**WHAT TO WORK ON**
Only the lines from the one with "The image size" through the final line below belong in the answer, copied exactly and without pictures.

**EXTRACTED INFORMATION**
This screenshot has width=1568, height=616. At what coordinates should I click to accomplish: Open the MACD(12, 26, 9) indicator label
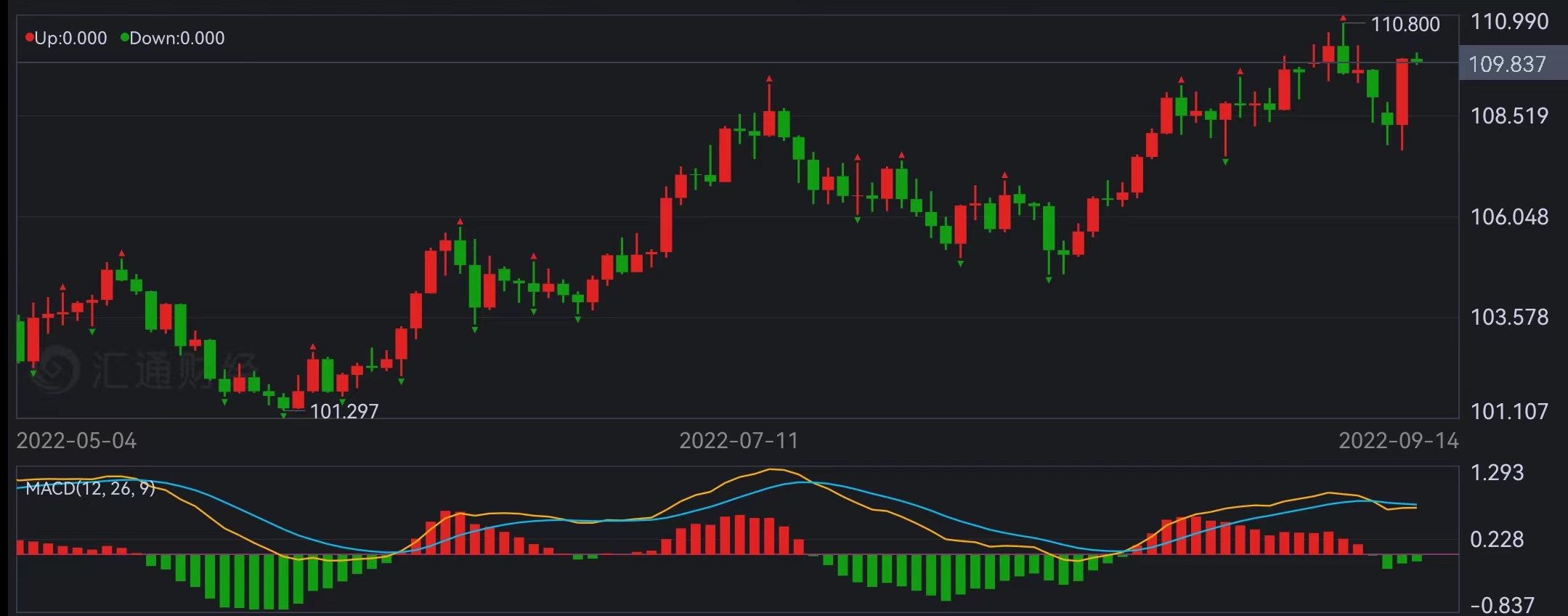tap(90, 488)
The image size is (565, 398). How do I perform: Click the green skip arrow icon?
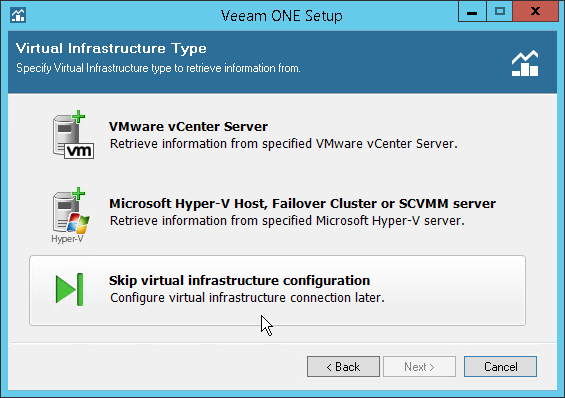coord(70,289)
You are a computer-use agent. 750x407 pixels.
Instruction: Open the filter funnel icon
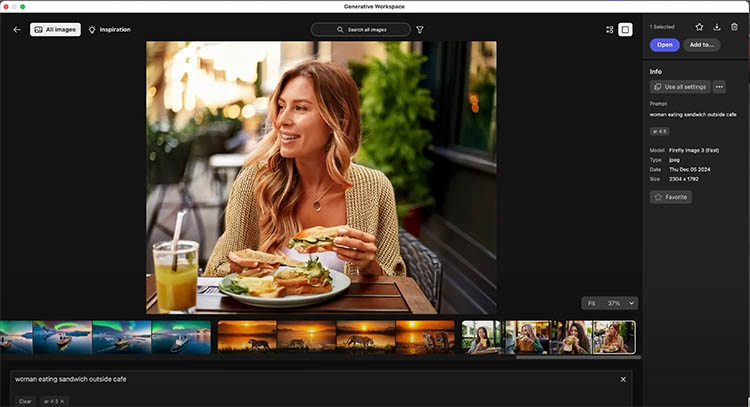tap(420, 30)
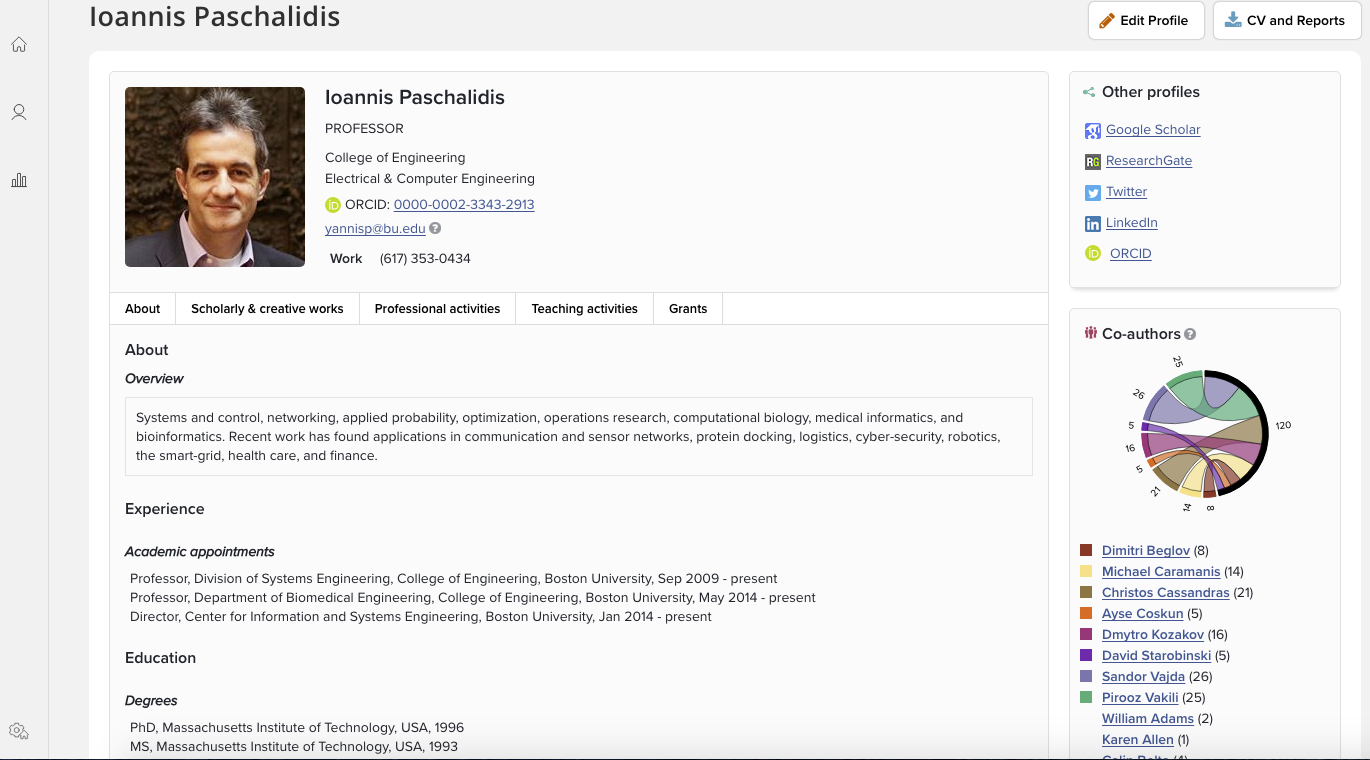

**YOUR SOLUTION**
The image size is (565, 398). How do I perform: Click the green skip arrow icon?
coord(70,289)
You are a computer-use agent. 750x407 pixels.
Instruction: Open the filter funnel icon
tap(420, 30)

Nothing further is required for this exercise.